>> Only the last vote is taken. (I check for duplicate
>> names and take only the last vote from each given
>> person, ignoring any previous votes.)
kuwahara> Well, the problem is that you assume 1) names
kuwahara> are unique 2) people use their own names
kuwahara> whenever they cast their votes.
Yes, of course. For #1, hopefully people don't call
themselves "Sam Iam" in one case and "Jenny Doe" in another
:-). As long as the variants are no worse than "M Hucka"

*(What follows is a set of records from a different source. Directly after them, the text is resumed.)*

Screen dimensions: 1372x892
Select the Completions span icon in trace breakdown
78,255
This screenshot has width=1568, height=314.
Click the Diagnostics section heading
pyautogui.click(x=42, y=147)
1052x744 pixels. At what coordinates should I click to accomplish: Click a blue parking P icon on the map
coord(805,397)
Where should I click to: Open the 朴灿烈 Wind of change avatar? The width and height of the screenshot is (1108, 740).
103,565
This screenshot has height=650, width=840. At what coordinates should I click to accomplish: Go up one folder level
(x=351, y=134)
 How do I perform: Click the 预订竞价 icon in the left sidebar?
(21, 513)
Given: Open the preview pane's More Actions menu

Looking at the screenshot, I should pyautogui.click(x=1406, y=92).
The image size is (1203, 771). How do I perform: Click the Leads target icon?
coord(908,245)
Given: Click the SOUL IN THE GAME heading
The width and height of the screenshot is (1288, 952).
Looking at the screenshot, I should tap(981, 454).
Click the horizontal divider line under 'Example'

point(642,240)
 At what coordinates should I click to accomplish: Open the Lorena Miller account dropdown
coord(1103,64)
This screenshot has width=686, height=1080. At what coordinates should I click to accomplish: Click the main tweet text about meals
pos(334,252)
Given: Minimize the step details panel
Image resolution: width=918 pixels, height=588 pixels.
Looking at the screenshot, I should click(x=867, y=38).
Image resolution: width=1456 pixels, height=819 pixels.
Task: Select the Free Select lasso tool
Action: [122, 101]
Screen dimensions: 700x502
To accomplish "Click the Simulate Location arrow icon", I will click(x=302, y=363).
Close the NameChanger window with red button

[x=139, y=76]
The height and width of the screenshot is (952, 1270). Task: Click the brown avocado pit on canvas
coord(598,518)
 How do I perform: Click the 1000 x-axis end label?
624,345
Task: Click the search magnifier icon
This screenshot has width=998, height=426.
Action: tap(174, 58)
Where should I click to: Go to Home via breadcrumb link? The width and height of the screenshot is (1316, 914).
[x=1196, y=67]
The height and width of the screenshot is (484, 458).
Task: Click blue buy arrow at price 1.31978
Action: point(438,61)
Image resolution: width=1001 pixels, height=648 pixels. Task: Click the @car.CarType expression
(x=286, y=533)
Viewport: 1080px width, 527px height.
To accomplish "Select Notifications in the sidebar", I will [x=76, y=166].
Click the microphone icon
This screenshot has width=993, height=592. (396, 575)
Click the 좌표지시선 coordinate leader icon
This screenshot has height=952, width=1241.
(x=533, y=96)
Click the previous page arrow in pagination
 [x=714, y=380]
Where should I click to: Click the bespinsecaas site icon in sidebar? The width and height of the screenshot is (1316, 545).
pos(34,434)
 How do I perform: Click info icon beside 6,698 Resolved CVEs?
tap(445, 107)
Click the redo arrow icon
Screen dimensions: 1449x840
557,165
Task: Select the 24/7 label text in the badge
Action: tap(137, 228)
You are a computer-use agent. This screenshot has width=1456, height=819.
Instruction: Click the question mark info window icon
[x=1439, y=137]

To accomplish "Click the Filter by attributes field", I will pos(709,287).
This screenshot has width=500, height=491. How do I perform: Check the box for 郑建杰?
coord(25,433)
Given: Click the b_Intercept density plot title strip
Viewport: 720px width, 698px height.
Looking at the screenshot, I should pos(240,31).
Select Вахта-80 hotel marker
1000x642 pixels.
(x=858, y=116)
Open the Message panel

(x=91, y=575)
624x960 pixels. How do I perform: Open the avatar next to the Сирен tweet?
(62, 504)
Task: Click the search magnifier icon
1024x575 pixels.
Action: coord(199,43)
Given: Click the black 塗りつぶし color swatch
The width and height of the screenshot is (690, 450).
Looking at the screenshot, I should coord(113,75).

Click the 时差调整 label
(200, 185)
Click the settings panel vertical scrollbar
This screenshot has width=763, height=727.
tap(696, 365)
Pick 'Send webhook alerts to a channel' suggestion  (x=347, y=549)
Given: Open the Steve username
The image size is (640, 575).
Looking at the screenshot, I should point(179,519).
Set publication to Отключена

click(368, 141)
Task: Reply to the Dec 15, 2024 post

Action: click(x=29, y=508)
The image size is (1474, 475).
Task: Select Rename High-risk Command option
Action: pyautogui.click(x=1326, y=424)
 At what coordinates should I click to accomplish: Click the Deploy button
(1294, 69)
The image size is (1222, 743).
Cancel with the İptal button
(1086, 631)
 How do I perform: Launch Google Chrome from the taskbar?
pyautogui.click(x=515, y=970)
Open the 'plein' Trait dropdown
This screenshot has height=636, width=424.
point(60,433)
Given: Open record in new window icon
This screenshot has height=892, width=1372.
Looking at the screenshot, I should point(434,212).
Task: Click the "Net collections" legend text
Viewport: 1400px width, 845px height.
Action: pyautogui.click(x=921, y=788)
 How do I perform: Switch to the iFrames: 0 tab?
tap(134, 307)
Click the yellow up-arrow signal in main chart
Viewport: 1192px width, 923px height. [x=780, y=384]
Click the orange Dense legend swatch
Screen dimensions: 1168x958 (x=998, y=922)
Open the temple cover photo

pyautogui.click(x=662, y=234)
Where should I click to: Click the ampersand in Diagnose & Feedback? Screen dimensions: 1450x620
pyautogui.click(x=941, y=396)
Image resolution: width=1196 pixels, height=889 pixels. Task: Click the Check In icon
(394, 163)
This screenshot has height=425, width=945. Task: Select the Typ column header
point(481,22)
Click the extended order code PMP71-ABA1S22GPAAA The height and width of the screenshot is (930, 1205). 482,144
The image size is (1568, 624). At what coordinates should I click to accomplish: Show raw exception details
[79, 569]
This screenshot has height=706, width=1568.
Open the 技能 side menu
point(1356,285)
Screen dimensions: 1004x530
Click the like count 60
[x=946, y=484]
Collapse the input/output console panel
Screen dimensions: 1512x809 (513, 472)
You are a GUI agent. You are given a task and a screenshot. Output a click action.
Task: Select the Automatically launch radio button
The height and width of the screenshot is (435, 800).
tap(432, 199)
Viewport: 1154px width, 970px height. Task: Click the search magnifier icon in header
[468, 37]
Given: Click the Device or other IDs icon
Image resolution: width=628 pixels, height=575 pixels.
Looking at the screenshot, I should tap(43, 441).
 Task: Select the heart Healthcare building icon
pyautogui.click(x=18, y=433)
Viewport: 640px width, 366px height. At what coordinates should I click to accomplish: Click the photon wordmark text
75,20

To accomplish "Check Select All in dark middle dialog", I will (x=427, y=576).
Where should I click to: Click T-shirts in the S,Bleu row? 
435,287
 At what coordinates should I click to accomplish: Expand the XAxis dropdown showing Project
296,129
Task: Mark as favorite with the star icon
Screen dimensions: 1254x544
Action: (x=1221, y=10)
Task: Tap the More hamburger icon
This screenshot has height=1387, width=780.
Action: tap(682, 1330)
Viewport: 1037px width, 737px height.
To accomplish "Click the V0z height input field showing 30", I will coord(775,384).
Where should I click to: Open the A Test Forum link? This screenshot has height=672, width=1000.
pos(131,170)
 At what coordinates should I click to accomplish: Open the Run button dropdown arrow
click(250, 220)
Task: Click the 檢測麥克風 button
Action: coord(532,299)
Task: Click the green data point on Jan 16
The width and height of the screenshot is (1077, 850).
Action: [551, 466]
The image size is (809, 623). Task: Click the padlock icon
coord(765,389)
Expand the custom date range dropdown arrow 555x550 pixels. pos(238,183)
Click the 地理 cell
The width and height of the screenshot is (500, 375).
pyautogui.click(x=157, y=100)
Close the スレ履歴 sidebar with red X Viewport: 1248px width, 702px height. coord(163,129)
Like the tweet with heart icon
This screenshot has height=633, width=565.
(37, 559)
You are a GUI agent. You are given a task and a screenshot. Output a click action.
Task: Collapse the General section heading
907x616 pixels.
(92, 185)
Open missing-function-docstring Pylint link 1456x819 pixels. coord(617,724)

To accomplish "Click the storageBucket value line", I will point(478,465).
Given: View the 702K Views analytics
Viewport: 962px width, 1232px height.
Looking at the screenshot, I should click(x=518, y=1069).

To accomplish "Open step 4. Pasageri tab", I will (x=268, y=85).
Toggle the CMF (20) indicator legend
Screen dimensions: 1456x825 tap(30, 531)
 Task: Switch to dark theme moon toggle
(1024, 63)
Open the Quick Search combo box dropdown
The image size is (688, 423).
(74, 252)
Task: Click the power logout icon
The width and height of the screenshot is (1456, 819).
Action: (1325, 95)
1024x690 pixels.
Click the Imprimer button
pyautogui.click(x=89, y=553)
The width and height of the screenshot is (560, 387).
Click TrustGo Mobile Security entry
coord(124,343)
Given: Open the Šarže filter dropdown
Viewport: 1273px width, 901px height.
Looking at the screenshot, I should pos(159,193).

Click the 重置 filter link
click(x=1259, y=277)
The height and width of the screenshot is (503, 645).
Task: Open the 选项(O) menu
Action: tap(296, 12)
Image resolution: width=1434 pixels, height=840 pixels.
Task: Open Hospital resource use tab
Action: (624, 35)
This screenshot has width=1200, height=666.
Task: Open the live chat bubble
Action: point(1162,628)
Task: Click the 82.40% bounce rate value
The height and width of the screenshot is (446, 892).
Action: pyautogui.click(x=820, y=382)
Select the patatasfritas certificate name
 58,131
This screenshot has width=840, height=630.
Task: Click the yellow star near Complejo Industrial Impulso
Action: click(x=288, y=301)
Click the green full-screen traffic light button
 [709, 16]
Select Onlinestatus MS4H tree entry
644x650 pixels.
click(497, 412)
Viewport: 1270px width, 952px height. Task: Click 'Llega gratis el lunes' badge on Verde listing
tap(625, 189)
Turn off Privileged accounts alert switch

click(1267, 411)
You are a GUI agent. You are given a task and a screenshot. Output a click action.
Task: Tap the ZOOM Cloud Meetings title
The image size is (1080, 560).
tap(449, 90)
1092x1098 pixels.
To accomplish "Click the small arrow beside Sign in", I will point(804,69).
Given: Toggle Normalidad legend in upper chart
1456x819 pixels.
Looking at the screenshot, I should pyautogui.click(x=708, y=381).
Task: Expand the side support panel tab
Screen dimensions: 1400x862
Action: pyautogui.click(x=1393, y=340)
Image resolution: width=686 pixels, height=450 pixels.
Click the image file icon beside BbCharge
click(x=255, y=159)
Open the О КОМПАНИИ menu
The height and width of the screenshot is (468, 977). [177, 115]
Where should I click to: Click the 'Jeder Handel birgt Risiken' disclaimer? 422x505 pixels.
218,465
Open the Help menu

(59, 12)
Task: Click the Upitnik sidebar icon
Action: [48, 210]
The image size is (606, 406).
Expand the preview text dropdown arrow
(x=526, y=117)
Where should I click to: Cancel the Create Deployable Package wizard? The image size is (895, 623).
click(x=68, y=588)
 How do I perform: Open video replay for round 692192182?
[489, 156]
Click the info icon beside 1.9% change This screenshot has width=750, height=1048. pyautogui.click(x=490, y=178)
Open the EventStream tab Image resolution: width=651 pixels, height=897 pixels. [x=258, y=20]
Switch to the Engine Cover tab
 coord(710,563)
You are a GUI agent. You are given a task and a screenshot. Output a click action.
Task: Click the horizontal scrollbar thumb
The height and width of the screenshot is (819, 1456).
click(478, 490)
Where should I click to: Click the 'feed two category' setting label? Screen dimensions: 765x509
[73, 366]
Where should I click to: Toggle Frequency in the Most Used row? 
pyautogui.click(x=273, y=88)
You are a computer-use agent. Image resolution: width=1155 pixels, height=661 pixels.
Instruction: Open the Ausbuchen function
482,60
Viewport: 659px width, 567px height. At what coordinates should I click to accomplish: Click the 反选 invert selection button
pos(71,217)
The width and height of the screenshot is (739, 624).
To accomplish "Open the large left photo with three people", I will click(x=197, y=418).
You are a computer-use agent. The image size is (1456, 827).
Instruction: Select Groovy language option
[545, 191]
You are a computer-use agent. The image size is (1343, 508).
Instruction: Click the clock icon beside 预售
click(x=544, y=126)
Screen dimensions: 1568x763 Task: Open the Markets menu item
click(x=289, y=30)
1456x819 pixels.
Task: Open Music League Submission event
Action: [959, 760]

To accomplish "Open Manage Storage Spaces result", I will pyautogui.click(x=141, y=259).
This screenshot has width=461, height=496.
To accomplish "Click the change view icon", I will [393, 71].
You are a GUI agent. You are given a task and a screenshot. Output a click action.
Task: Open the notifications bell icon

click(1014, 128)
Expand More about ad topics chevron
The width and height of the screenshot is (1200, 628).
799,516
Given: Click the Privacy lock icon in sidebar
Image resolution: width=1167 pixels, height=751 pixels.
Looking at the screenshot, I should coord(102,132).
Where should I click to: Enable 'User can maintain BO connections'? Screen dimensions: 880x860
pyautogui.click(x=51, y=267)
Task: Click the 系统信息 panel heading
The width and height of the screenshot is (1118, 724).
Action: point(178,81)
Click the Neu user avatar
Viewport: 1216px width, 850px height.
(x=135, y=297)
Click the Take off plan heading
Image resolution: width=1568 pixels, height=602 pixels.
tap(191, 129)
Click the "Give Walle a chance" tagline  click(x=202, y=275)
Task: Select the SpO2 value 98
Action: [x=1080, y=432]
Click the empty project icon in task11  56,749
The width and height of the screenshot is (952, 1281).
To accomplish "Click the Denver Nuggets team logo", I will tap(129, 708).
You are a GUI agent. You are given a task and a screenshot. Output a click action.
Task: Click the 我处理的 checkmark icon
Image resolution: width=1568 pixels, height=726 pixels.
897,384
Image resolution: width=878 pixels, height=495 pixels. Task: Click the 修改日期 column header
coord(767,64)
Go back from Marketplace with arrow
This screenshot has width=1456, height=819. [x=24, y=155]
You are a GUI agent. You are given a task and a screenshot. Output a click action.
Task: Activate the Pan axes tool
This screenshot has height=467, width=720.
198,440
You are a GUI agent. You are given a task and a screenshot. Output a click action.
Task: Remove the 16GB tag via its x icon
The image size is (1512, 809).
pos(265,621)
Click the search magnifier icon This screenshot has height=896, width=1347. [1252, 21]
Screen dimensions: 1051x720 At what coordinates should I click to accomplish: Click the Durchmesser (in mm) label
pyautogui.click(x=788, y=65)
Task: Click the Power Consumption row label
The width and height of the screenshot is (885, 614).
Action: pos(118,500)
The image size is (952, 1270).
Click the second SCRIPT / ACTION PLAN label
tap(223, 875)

and "Mike Hucka", I can figure it out.
For #2, the poll specifically asks for people's names. If
people can't be bothered to write their names, then we have
kuwahara> Even if these assumptions hold, with this
kuwahara> approach, anyone can vote
But I have a list of subscribers to sbml-discuss, and can
check against the list to determine if given voters appear
to be reasonably legit. So if someone outside of
sbml-discuss votes, there's a high probability of being able
to spot it.
If a name appears multiple times (which hasn't happened so
far -- no one's revoted), I can also check one other piece
of information to correlate separate entries by that name in
the voting record. For now, I'd like to not disclose what
that piece of information is, for the little bit of security
it adds to the scheme. It's not usuable in all cases, but
it's a small addition.
kuwahara> I understand this is an interim thing (thank you
kuwahara> for pointing me to your SBML specification
kuwahara> process proposal) But still, I think a better
kuwahara> means should be taken.
Yes, I'd like that too. But it's worth keeping in mind that
we're not voting in presidential elections here. The stakes
aren't that high, and I don't think we're at high risk of
voter fraud, so I don't think we need to spend a lot of time
and resources creating a complicated high-security voting
system. It's hard enough getting people to vote at all!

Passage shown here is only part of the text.